An inspector general report from May of this year also found that 100 veterans died while waiting for care at the VA hospital in Los Angeles.

16. Porn at work.

In early April of this year, VA Secretary David Shulkin reported not being able to immediately fire an employee who watched porn on the job, in view of a veteran. “I need the authority as secretary to fire these people immediately,” Shulkin told Fox News, adding that employees “who don’t show up to work, who do cocaine, and who are watching porn at work, are gonna be fired, because I’m not gonna tolerate it.”

The bill Trump signed last Friday finally gave Shulkin that authority.

17. Cockroaches on food trays.

In late May of this year, the inspector general reported discovering cockroaches on food trays at the Hines, Ill. VA hospital. Inspection reports did not mention cockroaches, suggesting a potential cover-up. The hospital has allegedly been serving veterans raw or expired food, and the hospital was infested for cockroaches for years.

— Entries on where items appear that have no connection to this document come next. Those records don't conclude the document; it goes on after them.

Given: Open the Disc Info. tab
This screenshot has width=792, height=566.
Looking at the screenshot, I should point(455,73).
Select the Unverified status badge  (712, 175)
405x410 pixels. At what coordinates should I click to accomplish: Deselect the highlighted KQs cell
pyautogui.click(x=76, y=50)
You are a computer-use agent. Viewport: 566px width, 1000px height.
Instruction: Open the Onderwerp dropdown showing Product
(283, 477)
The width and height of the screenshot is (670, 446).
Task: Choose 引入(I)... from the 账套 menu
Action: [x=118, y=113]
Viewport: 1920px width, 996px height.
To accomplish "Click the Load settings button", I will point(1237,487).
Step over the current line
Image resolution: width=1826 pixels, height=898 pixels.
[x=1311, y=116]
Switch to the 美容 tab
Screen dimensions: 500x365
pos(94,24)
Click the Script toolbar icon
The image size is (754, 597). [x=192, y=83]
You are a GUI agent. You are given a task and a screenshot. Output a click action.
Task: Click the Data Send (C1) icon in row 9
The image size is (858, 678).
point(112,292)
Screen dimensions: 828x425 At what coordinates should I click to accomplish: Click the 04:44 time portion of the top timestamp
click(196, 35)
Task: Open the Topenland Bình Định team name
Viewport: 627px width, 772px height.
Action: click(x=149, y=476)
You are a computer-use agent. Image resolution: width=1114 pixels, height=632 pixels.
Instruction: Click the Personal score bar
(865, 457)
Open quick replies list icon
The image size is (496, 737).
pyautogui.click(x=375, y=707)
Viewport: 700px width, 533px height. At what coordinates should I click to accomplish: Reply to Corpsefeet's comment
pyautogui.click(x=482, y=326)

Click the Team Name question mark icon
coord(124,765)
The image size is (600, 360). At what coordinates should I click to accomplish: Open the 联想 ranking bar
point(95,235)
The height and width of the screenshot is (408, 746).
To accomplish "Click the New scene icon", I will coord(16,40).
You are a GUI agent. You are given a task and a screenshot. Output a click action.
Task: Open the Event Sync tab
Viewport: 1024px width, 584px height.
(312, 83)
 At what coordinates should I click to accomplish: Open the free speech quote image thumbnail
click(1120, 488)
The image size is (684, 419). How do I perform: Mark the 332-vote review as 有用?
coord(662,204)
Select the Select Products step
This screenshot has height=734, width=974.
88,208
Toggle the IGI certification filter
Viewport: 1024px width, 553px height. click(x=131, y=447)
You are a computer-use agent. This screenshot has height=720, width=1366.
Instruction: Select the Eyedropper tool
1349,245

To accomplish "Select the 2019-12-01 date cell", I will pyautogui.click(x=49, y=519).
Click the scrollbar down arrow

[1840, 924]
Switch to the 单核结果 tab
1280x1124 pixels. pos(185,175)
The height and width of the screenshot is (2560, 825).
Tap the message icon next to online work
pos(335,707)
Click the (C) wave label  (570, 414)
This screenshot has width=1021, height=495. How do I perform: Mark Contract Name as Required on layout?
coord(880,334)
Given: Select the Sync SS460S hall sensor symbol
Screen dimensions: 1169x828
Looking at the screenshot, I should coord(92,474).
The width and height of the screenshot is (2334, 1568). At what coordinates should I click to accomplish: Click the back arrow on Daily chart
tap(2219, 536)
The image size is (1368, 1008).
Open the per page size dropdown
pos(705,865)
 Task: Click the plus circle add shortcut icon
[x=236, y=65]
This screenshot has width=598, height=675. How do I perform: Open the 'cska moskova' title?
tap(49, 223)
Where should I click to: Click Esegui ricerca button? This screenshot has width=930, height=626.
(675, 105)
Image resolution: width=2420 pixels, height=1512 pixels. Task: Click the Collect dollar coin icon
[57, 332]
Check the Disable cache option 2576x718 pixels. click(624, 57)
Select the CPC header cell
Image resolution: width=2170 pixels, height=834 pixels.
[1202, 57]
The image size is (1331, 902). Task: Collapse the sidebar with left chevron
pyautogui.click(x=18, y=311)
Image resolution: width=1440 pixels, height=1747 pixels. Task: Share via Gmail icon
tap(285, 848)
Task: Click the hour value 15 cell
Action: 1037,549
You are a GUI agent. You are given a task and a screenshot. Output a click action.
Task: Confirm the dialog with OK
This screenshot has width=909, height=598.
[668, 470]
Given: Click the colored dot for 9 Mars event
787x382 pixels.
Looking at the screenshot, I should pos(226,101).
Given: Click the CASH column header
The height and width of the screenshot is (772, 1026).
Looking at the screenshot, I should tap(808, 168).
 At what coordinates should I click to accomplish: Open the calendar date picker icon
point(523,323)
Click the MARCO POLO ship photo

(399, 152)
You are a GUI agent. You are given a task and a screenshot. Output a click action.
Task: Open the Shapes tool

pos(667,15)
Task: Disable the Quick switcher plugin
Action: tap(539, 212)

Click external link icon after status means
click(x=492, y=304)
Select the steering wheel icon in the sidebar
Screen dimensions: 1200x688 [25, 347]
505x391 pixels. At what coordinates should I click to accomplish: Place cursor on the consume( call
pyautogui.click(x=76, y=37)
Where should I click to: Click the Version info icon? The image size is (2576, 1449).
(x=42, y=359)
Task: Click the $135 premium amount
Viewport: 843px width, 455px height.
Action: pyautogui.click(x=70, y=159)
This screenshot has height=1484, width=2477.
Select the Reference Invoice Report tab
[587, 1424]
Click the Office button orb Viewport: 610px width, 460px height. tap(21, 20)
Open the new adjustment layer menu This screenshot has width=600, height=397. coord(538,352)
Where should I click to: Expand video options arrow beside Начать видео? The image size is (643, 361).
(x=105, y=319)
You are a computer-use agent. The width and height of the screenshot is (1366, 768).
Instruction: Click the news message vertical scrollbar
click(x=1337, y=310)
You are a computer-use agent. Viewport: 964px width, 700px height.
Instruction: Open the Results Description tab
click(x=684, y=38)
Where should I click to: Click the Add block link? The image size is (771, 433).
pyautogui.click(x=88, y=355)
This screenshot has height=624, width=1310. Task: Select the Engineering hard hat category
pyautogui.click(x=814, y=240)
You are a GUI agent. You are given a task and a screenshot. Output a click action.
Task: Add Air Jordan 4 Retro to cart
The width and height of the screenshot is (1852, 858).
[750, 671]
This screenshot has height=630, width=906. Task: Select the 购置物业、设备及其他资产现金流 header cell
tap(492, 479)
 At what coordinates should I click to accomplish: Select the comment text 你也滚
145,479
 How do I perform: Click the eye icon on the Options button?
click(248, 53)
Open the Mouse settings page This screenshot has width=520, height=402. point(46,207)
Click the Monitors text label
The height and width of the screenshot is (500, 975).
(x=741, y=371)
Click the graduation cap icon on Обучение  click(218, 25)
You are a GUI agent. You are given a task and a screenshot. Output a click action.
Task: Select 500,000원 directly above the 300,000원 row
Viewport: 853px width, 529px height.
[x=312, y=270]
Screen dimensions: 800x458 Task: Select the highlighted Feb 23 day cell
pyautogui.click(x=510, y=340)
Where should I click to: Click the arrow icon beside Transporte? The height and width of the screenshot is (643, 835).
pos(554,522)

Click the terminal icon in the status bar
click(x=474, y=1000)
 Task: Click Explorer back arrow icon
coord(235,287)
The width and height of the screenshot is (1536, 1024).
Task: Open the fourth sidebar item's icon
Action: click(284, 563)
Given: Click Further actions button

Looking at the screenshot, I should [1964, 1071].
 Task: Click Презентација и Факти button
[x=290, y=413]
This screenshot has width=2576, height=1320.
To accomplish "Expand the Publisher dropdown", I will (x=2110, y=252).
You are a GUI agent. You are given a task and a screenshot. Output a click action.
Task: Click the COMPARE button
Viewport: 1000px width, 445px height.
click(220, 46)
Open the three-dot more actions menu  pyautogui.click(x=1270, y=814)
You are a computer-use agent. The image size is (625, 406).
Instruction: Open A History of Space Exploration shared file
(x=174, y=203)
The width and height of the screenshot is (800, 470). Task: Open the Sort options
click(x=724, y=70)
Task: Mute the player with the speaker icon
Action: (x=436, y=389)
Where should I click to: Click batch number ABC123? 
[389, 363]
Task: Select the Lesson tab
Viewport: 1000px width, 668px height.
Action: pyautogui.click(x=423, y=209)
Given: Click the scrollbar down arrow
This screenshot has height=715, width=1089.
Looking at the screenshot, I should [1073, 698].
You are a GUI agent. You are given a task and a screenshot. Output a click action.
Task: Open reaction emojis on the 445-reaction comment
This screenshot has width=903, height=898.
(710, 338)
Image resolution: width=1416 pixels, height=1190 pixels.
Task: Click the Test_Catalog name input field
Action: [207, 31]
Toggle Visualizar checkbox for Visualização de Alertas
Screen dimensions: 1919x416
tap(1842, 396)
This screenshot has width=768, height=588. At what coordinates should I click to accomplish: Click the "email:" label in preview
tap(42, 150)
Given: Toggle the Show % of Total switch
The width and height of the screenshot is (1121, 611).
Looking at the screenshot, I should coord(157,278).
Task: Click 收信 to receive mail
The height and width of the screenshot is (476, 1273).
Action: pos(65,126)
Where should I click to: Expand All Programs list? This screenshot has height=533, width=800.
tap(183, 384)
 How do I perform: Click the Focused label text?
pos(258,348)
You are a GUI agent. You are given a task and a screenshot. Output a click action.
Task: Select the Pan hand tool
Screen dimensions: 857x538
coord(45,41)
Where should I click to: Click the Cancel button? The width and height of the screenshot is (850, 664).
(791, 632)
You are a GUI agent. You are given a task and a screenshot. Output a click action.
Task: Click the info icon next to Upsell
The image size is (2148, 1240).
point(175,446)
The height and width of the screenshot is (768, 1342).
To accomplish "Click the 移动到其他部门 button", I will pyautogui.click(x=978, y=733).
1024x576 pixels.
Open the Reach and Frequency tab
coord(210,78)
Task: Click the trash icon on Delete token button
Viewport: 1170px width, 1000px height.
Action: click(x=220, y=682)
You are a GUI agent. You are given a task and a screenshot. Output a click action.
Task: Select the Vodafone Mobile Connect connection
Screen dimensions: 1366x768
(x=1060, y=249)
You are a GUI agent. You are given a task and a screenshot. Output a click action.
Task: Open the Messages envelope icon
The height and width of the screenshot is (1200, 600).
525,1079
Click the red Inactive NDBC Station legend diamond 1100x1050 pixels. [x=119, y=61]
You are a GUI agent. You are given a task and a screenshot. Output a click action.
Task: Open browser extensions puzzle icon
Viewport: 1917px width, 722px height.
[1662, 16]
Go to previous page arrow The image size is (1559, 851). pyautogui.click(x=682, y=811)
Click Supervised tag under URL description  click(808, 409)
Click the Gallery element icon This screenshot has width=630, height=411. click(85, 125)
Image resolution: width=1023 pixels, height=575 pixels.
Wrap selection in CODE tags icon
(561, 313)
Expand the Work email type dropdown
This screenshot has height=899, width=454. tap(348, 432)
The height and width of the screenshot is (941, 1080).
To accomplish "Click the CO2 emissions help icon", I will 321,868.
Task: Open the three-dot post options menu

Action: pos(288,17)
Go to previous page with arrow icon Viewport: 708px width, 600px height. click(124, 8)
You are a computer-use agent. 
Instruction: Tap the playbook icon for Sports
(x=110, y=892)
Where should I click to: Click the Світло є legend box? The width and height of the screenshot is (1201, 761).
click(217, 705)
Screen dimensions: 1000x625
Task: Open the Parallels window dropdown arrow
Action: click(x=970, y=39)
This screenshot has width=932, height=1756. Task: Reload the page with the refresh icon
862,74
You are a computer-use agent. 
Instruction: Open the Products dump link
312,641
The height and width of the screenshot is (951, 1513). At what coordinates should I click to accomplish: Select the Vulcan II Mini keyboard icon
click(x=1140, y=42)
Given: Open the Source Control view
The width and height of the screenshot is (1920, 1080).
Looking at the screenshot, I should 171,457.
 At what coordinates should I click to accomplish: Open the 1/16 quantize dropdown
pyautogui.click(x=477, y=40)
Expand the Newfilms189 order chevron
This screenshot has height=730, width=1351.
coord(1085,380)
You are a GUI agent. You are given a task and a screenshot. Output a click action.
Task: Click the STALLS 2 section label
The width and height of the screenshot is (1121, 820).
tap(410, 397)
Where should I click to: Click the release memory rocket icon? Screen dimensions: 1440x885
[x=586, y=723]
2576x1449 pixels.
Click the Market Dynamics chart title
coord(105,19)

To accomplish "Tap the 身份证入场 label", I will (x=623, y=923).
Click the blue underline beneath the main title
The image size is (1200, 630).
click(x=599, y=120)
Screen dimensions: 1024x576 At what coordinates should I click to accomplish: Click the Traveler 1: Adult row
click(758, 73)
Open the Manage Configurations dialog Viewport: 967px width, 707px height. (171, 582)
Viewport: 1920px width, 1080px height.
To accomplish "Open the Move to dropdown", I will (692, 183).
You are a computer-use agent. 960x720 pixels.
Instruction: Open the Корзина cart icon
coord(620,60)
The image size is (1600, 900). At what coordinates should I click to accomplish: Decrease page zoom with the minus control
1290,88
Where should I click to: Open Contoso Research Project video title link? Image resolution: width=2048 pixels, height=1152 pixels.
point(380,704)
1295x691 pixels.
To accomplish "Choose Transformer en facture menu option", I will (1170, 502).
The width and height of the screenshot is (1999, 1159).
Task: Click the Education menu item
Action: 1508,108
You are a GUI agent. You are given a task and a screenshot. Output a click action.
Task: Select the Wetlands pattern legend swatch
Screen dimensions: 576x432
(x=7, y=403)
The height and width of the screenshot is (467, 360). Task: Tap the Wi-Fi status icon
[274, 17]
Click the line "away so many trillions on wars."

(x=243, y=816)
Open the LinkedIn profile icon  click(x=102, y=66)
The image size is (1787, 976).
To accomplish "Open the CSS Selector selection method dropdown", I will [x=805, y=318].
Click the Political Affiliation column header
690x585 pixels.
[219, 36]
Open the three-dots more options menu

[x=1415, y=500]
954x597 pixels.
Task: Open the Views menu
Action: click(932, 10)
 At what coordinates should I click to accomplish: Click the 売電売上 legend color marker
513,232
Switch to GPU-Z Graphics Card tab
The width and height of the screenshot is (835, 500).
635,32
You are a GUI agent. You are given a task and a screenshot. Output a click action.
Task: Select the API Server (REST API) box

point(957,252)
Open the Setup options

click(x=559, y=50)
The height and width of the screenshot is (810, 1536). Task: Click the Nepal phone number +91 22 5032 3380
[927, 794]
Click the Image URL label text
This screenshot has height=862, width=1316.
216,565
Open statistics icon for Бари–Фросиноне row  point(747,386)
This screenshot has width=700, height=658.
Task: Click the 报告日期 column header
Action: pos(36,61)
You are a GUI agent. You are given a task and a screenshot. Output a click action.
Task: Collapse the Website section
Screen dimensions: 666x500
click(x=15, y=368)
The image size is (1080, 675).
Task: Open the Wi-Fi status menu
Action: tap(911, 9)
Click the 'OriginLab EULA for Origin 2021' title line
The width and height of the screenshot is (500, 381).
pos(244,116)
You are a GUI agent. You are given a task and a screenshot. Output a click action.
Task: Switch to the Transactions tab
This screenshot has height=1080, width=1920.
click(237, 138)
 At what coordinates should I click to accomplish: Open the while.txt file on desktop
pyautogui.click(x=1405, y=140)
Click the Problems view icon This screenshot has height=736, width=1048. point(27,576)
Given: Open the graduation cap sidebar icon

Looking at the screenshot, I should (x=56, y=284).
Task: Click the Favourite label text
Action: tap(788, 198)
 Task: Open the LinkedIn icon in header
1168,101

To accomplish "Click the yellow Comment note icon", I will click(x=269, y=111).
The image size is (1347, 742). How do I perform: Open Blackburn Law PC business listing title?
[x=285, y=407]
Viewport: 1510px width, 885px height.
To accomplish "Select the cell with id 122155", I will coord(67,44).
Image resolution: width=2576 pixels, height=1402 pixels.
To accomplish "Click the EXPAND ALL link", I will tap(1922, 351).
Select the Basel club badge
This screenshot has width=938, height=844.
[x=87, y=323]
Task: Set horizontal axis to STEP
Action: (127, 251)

“It’s disgraceful that American veterans seeking medical care were surrounded by cockroaches while VA officials stood idly by,” Dan Caldwell, CVA policy director, told PJ Media at the time.

These 17 scandals underscore just how important reform at the VA really is, and why the bill Trump signed into law last Friday was so necessary. But there is still work to do. As the president said, “Believe me, we’re just getting started.”